Les établissements ne devront pas différer le lancement des cours en raison de l’absence de certains élèves. Les directives ministérielles prévoient au contraire un démarrage immédiat des activités pédagogiques, accompagné d’un recensement quotidien des absences.
Les données concernant les élèves qui ne se présenteront pas en classe devront être enregistrées dès le premier jour. Elles seront communiquées aux directions provinciales et aux académies régionales d’éducation et de formation. Des bilans quotidiens seront ensuite transmis à la Direction générale des affaires éducatives.
Le département de l’Éducation nationale veut également mobiliser les familles autour de cette échéance. Les établissements et les responsables concernés sont invités à intensifier les contacts avec les parents et les tuteurs afin que les élèves rejoignent leurs classes dans les délais prévus.
Les conditions d’accueil font elles aussi partie des priorités fixées pour cette rentrée. La préparation des espaces scolaires et la mise à disposition des équipements doivent être achevées avant le début des cours.

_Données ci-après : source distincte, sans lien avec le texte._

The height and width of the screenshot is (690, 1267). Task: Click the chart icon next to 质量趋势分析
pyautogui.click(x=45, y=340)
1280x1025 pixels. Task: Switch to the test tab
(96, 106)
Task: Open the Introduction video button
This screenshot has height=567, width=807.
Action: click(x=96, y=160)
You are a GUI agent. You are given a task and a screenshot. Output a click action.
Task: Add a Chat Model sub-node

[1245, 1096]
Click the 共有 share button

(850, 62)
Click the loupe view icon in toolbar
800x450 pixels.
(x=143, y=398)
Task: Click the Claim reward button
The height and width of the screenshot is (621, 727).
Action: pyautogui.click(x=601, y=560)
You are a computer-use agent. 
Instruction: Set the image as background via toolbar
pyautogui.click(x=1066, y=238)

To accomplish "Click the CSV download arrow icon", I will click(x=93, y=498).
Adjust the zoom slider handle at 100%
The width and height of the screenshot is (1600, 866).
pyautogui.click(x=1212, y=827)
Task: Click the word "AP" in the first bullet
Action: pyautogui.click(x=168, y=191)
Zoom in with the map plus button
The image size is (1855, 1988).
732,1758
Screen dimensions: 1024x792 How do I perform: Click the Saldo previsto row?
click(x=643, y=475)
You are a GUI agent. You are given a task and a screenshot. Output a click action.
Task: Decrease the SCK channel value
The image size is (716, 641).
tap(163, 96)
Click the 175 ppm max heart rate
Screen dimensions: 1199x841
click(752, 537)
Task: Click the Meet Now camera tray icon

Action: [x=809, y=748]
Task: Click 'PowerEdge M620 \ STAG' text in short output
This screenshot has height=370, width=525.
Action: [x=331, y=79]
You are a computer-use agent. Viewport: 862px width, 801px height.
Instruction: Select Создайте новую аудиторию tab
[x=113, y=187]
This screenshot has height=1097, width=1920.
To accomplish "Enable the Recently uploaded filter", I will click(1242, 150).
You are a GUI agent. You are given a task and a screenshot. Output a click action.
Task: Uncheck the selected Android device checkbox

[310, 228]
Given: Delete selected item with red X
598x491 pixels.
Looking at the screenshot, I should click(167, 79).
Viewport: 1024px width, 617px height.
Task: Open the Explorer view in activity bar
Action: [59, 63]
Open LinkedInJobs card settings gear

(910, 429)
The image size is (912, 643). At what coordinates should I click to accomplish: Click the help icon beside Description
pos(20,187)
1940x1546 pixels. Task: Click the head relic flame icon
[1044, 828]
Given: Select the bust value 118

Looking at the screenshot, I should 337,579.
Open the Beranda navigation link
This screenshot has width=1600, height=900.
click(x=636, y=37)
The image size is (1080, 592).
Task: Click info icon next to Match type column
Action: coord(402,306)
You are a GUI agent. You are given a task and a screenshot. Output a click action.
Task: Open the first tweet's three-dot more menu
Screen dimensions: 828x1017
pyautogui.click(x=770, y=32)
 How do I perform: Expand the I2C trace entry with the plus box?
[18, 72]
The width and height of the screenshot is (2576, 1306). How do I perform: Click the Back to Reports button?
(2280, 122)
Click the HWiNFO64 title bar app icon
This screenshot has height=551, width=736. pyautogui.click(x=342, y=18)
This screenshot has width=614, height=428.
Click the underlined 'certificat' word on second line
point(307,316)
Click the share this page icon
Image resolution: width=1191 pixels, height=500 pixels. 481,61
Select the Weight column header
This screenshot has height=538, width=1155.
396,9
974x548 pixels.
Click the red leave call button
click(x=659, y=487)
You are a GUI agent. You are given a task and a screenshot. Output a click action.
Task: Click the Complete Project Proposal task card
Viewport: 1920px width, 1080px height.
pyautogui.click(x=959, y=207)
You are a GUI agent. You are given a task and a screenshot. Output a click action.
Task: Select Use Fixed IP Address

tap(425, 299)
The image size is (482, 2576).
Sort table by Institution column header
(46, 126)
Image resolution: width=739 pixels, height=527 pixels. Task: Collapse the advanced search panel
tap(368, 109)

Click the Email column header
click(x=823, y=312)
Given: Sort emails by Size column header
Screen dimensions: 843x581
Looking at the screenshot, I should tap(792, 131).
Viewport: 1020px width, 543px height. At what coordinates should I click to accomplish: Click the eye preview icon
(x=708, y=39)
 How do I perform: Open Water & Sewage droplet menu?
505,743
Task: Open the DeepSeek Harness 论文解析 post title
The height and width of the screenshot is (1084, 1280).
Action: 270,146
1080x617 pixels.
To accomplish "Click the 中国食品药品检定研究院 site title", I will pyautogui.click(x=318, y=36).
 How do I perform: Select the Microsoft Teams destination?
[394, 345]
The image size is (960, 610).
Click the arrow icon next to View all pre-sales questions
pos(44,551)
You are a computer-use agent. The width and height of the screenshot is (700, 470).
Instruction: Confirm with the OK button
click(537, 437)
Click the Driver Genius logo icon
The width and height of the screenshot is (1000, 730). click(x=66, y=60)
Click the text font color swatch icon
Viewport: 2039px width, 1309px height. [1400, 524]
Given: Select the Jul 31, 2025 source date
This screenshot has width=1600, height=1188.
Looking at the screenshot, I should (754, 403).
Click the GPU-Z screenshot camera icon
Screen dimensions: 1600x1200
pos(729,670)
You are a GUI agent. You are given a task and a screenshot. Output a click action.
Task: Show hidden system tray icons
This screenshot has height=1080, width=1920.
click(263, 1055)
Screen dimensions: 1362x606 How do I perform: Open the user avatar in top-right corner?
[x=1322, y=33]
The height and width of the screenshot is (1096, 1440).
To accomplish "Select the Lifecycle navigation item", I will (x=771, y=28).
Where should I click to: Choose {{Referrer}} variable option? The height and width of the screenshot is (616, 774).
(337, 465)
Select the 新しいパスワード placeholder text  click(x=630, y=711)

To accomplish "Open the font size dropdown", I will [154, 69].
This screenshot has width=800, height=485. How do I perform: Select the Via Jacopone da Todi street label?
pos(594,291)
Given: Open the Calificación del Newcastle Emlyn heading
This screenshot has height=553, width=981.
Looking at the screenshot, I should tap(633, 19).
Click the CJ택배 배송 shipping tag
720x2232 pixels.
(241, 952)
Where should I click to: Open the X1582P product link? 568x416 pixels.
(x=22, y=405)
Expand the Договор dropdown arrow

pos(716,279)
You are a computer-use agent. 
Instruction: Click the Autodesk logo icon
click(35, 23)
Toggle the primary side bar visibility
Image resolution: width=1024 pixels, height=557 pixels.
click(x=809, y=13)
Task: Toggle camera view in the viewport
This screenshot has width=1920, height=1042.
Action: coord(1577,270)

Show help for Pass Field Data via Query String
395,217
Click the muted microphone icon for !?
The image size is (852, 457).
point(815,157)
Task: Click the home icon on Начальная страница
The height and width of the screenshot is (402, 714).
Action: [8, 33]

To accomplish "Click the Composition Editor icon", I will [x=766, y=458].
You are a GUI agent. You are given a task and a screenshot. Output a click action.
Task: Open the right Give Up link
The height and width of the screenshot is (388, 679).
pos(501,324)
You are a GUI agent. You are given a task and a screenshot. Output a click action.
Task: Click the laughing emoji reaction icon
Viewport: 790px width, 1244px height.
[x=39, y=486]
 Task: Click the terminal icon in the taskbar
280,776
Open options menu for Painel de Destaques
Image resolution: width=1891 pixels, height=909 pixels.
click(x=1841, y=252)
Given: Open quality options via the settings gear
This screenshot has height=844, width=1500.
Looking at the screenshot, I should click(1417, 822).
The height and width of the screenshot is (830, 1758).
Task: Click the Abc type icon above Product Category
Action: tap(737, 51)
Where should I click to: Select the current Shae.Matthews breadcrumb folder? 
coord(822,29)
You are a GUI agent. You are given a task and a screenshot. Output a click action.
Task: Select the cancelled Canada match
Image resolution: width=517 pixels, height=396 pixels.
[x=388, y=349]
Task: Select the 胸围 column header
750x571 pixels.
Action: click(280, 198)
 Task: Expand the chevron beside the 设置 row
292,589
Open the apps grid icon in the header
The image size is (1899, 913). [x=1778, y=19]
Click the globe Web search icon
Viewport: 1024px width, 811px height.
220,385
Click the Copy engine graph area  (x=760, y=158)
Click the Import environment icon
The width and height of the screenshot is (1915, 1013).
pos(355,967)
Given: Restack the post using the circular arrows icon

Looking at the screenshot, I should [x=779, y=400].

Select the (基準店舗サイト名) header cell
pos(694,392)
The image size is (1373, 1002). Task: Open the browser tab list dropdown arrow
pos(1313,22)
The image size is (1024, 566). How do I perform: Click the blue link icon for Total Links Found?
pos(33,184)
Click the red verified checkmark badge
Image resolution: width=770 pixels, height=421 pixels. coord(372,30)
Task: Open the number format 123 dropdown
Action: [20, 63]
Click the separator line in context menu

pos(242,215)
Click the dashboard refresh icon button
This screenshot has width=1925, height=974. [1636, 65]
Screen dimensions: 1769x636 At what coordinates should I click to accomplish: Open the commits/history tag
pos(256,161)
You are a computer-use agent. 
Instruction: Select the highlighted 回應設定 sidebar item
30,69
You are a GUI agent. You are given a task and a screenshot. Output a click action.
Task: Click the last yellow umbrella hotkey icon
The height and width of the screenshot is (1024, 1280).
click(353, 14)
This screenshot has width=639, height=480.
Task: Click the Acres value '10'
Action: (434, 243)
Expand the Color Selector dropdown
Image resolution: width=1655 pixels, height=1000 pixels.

Les services de transport, de restauration et d’hébergement scolaires sont également concernés par ces préparatifs.
Le ministère rappelle en parallèle qu’un établissement ne peut refuser à un élève l’accès à la classe au motif que ses frais d’inscription n’ont pas encore été réglés. Le paiement ne doit donc pas constituer une condition préalable à sa présence en cours.
La disponibilité des manuels et des fournitures fait l’objet d’un dispositif spécifique. Dès le 28 août, des commissions provinciales sont chargées de vérifier directement la situation auprès des librairies et des points de vente.
Les directeurs provinciaux devront tenir des réunions chaque semaine pour suivre l’évolution de l’approvisionnement. Les services chargés des affaires économiques au niveau des préfectures et provinces ainsi que les associations de parents d’élèves seront associés à cette surveillance.
L’objectif est de repérer rapidement d’éventuelles difficultés dans la distribution des manuels et des fournitures et d’intervenir lorsqu’un manque est constaté.
Le dispositif sera supervisé aux échelons provincial et régional, avec l’implication de l’Inspection générale et de l’Inspection générale des affaires éducatives. Une liaison continue avec la cellule centrale d’appui et de veille doit permettre de signaler les problèmes rencontrés et d’y apporter rapidement des réponses.
À travers ces dispositions, le ministère entend faire du 7 septembre une véritable journée de reprise des enseignements et non une simple date administrative de rentrée.